## [Records for this exercise]

◆ ◆ ◆

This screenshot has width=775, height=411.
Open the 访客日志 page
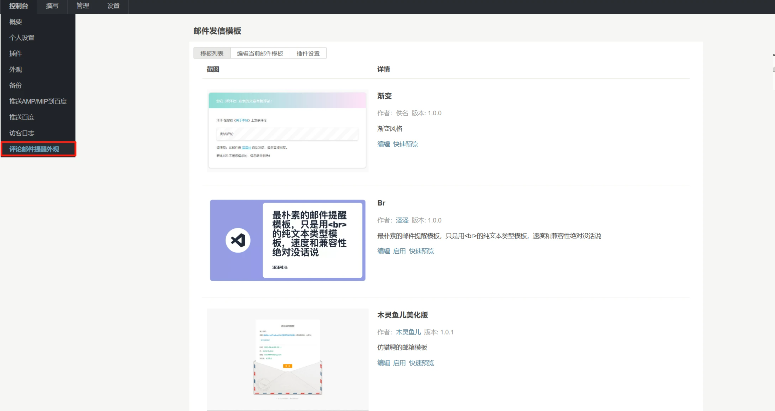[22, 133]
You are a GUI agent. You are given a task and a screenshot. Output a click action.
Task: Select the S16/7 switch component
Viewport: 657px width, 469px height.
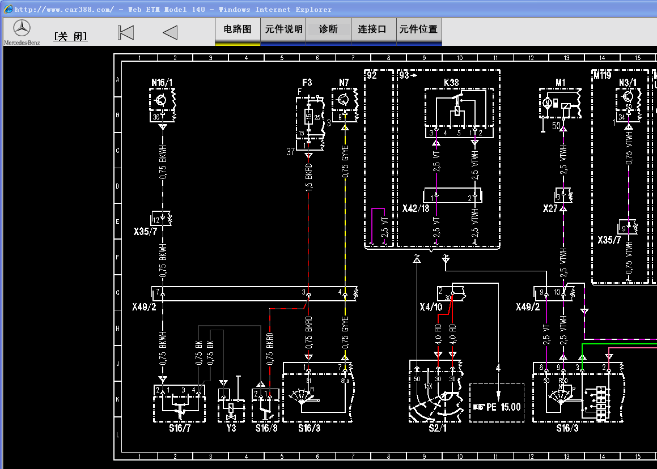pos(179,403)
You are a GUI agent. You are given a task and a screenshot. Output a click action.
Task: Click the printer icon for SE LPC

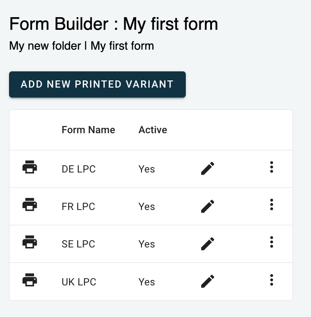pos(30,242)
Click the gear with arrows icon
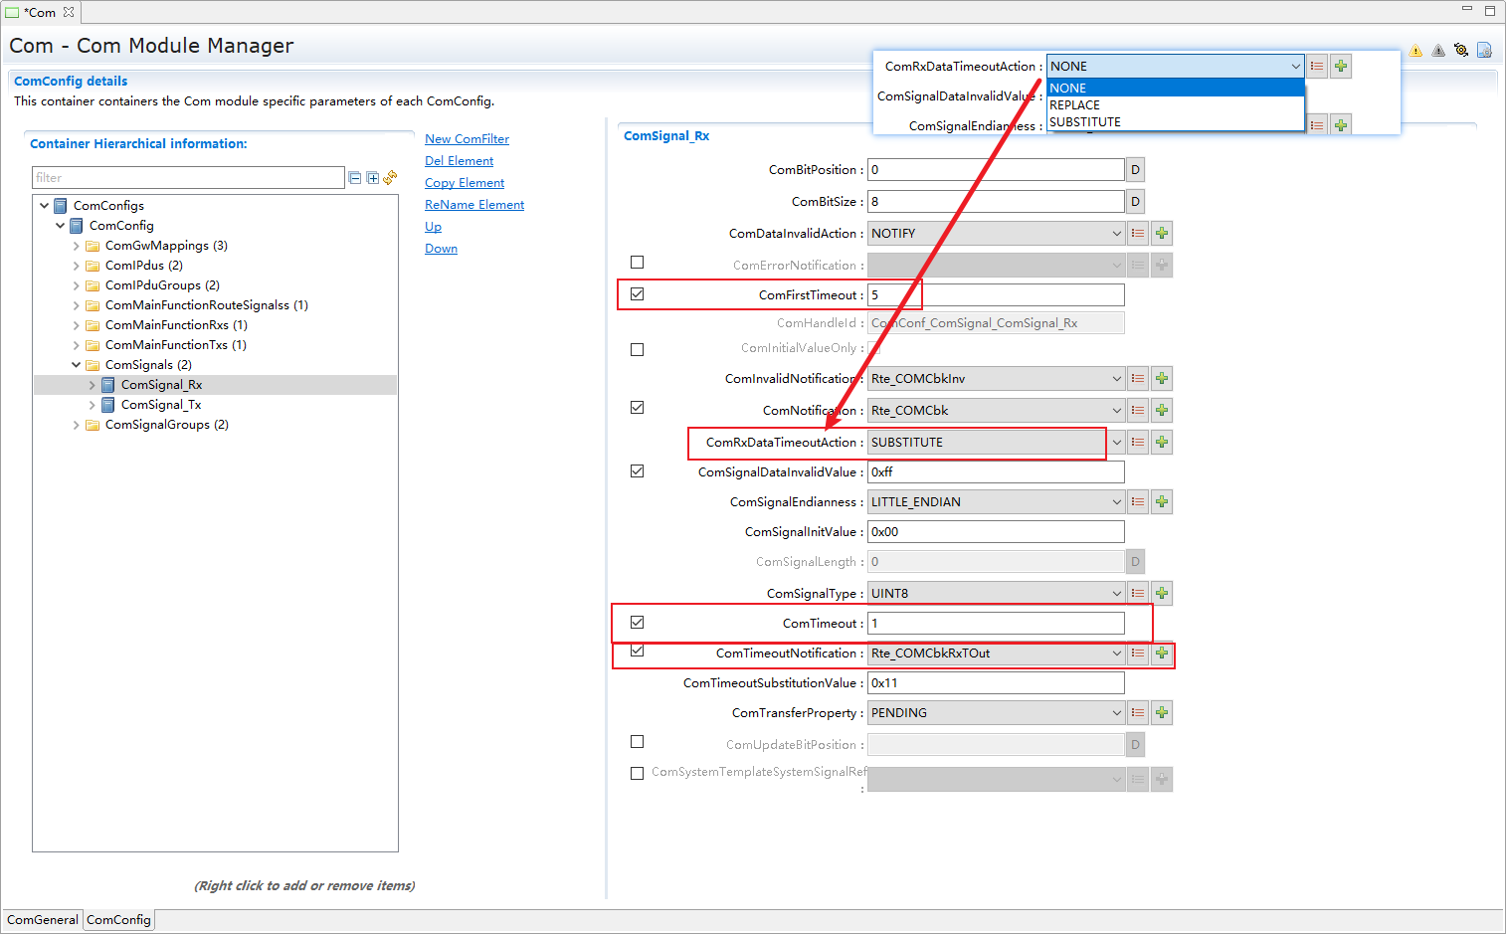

◆ ◆ ◆

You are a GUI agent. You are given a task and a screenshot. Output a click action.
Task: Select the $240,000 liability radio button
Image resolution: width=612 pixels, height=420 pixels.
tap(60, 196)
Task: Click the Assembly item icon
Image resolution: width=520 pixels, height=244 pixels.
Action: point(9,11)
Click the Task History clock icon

◆ ◆ ◆

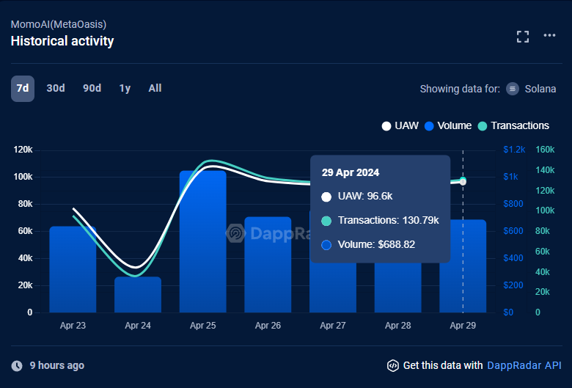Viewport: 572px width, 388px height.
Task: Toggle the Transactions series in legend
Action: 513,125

◆ ◆ ◆

## [Problem]
Please write out the items that open with the line containing "This screenshot has width=775, height=411." and close with the line containing "Click the gear with arrows icon", with both of those lines included and the pictures left out.

## [Answer to this problem]
This screenshot has width=775, height=411.
Open the 访客日志 page
[22, 133]
You are a GUI agent. You are given a task and a screenshot. Output a click action.
Task: Select the S16/7 switch component
Viewport: 657px width, 469px height.
pos(179,403)
You are a GUI agent. You are given a task and a screenshot. Output a click action.
Task: Click the printer icon for SE LPC

pos(30,242)
Click the gear with arrows icon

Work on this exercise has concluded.